As Covid Ravaged New York, Street Artists Fought Back

Artist Arina Voronova

Arina Voronova never considered herself a street artist.

But when the city locked down and got eerily empty in the early days of Covid, she saw an opportunity. She took a photo of a man and woman face to face: their eyes are closed and they're wearing light blue surgical masks. They're kissing. Tenderly. Their pressed mouths flatten the masks' accordion folds and their lips are nearly touching but not quite. She turned the photo in to a poster and started pasting it up around the city.

She said she was trying to send a message. "A direct message to people who live in the city and I wanted this message to spread," she said. The message might seem obvious now but, a year ago, it was striking: We can keep each other safe without losing our humanity. Or as Voronova put it, “We live in a society so we have to wear masks but we are still connected and need to spread kindness.”

She called her project, The Act of Love

Over the past pandemic year, New York's walls have seen impassioned calls for justice, dignified paintings of George Floyd, and cries of "vote or die." There was an eerily life-sized cartoon of Donald Trump as the grim reaper, holding a scythe and saying, "Don't be afraid of Covid." But also buoyant masks drawn as boats on choppy seas, ferrying us to safety. And here and there, like talismans, lionized portraits of Doctor Fauci.

◆ **Using the information**
**A.** Copy the street art article from "But when the" up to and including "around the city.".
**B.** Answer these questions from the street art article:
(i) What color are the surgical masks worn in Arina Voronova's photo?
(ii) What name did Voronova give her project?
(iii) What is the cartoon of Donald Trump as the grim reaper holding?

◆ **Material supplied**
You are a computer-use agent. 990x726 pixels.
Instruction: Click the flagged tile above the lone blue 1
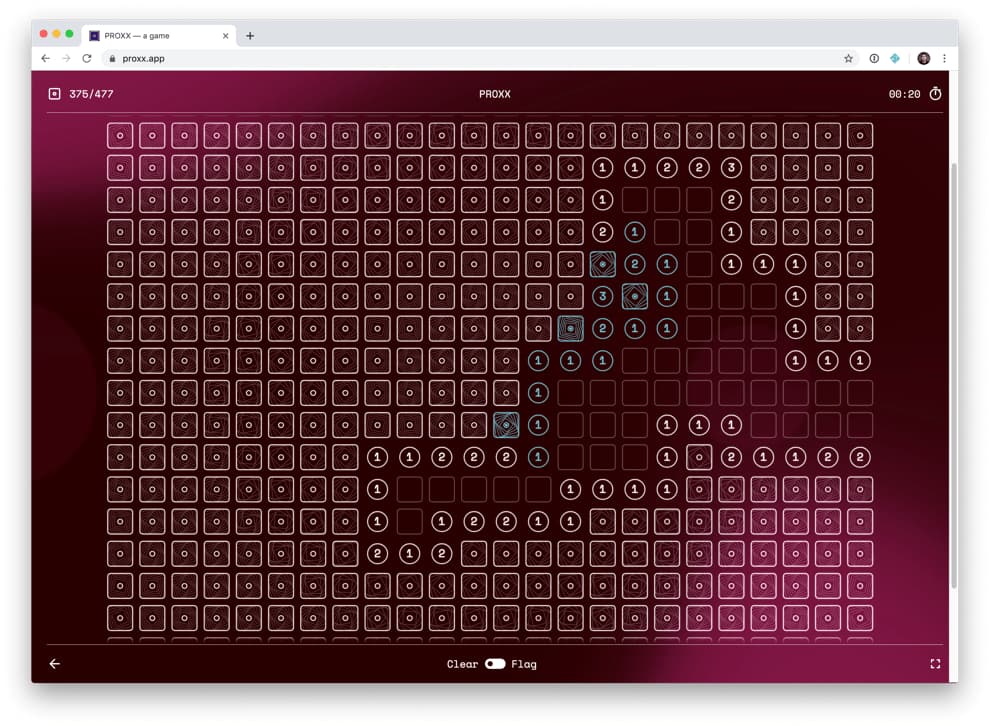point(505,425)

* * *

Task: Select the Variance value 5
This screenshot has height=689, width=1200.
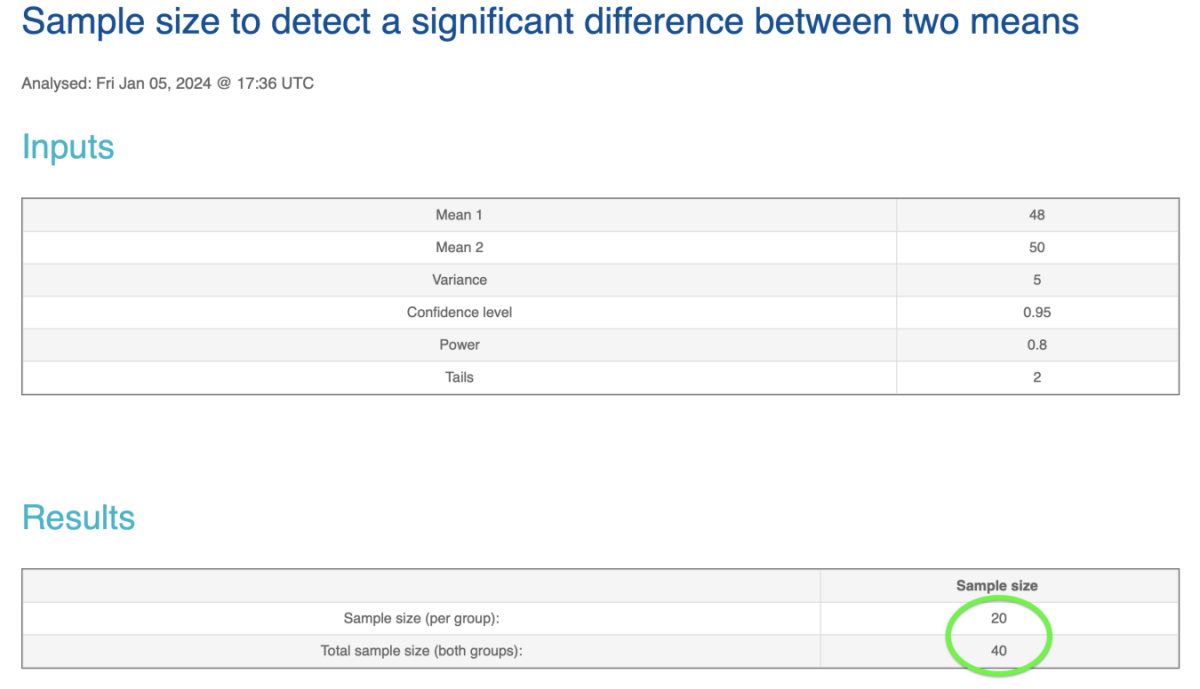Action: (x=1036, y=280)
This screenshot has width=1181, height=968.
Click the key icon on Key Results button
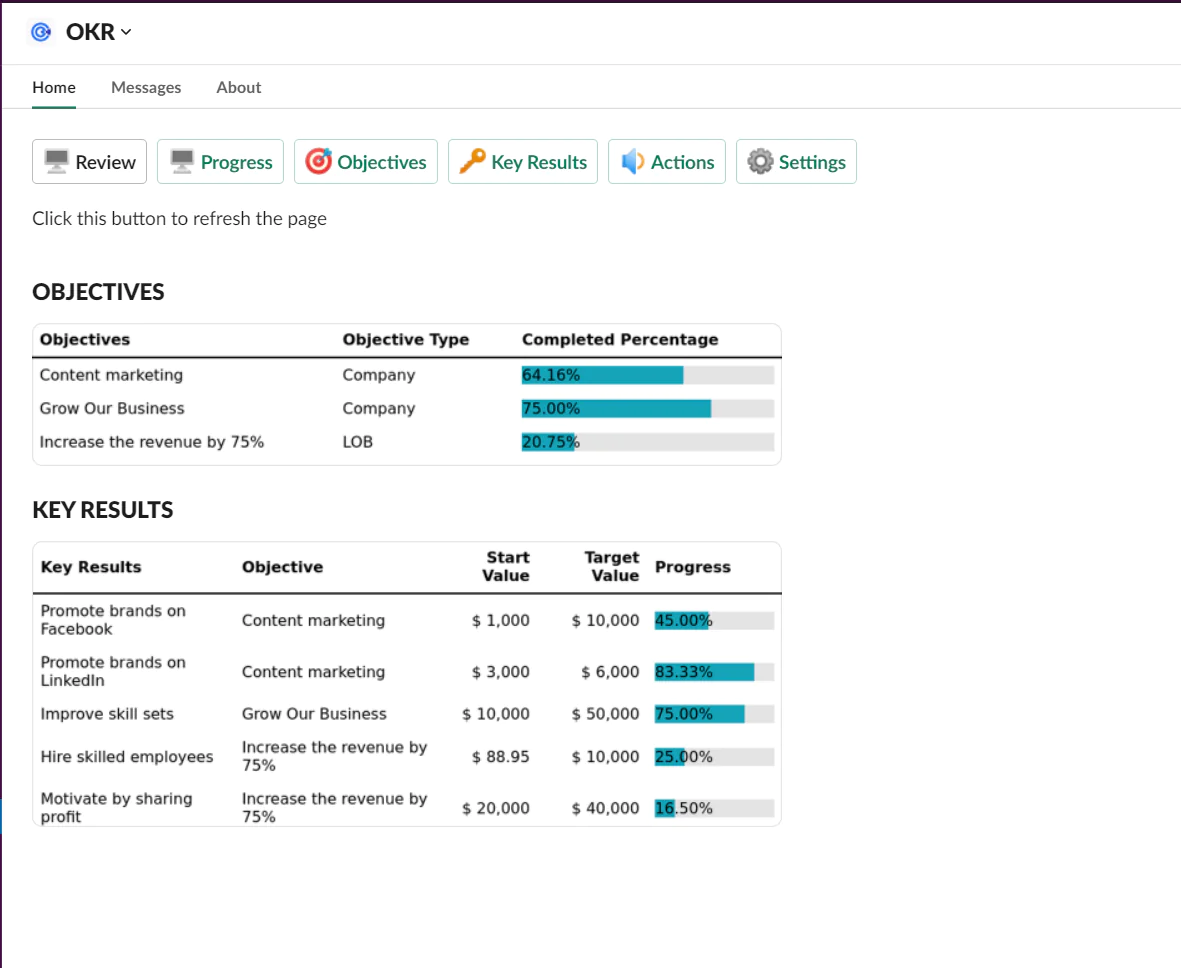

◆ **Written answers**
**A.**
But when the city locked down and got eerily empty in the early days of Covid, she saw an opportunity. She took a photo of a man and woman face to face: their eyes are closed and they're wearing light blue surgical masks. They're kissing. Tenderly. Their pressed mouths flatten the masks' accordion folds and their lips are nearly touching but not quite. She turned the photo in to a poster and started pasting it up around the city.

**B.**
(i) Light blue
(ii) The Act of Love
(iii) A scythe